То же до известной степени можно сказать и о герое третьей повести, Абакасове. Отросток старой России, внук дворянских бабушек, спрятавшийся в советском архиве, отказавшийся от жизни в искаженной России, побежденный, но не сдавшийся человек, героический неучастник, приведенный в конце концов к необходимости выйти наружу, бросить себя на весы, — и с ним, вероятно, у Вахтина были внутренние причины для самоотождествления, и это он видел или ожидал видеть в себе. Мужество отказа. Мужество неучастия.

Некоторая незадача произошла, на мой вкус, со средней повестью. Ванька Каин, разбойник, естественный человек по ту сторону победы и поражения, третий «базовый тип русского мужества» у Вахтина не очень получился. Вероятно, ничего «разбойничьего», «каинского» он в себе так и не нашел, даже если хотел найти и верил, что в нем это, как и в каждом русском человеке, есть. Без этой связи, без наполнения центрального персонажа внутренней крупностью «Ванька Каин» производит впечатление перегруженности, персонажи его и события время от времени начинают мелькать и мельчать.

К сожалению, можно сказать, что на этом обрушилась и блистательная идея вахтинского «троекнижия»: тютчевский двор — каинский переулок — абакасовская площадь; Предводитель — Разбойник — Неучастник; выделить все, что еще осталось в Советской России от России, неизменяемые, некоррумпируемые, постоянно воспроизводимые, несмотря на советское искажение, точки жизни — и типы мужества.

Если вернуться к двум поздним повестям, то в них поля самоотождествления для автора нет вообще. Остается только нарочито скромный голос рассказчика — не реальнее всех условных «я» русских повествований XIX века. Остается «данная нам в ощущении жизнь» с попыткой очеловечить ее советское убожество с помощью интонаций и сюжетов все того же века. Но не получается, фактура жизни «Дубленки» и «Горюновой» все равно ненастоящая, неполная. Может быть, и потому, что в ней нет места ни для Тютчева, ни для Абакасова, ни, в сущности, для Бориса Вахтина.


Полюбить Вахтина

Девятьсот тридцать страниц Вахтина — огромная радость и вещь, конечно, важная для всех, кто его помнит и любит. Но не следует создавать себе иллюзий — прорыва в посмертно все будет хорошо (знаменитая горько-ироническая вахтинская формулировка) не произойдет, как не произошло его в результате издания сборника «Так сложилась жизнь моя» (Л., Советский писатель, 1990, тираж 50 000 экз.), где была опубликована вся основная проза Вахтина. Слишком уж разного свойства и качества эти немногие и недлинные тексты; для постороннего человека никакого «портрета» из них не сложится, даже «Портрета незнакомца», как удачно называется «звездинский том» по некогда напечатанному (величайшая редкость для прозы Вахтина!) в журнале «Аврора» рассказу о советском разведчике, приехавшем — вместе с американской семьей — туристом в Ленинград.
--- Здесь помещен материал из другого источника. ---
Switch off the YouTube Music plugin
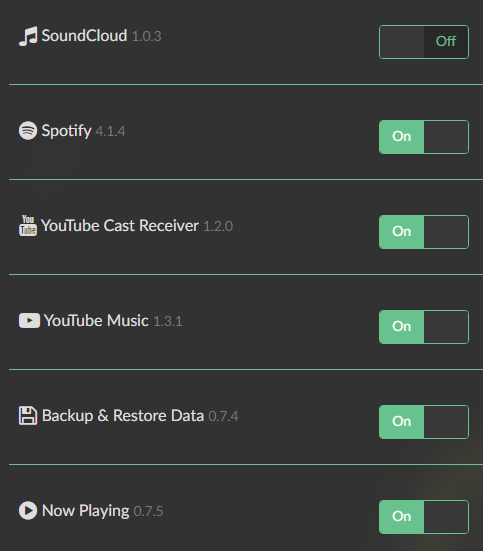 pos(424,327)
Если мы хотим — а я так, например, хочу! — чтобы Вахтина узнали и полюбили новые люди, не те, кто его и так не забыл и никогда не забудет, а вон та девушка с синей прядью и вон тот молодой человек с проводами в ушах, — то подойти к этому следовало бы совсем другим образом: а вот если бы «Азбука-классика», что ли, какая-нибудь издала в карманном формате «Летчика Тютчева»... Если одного тонковато будет, то, по крайней мере, «Летчика» и «Абакасова» вместе... Ну, или пускай еще «Одна абсолютно счастливая деревня» туда же пойдет, этот шедевр русского литературного утопизма (тем более что многие о нем наслышаны благодаря спектаклю Фоменко).

Тот, кто раскроет такую книжечку на эскалаторе метро или на скамье электрички, прочтет: «В нашем дворе бывает часто такой пережиток, что отправляются пройтись, сложившись, а иногда и за счет одного, в случае, если есть» — и не полюбит навсегда летчика Тютчева и Бориса Вахтина, тому ничем уже не помочь. Но, думаю, таких будет мало.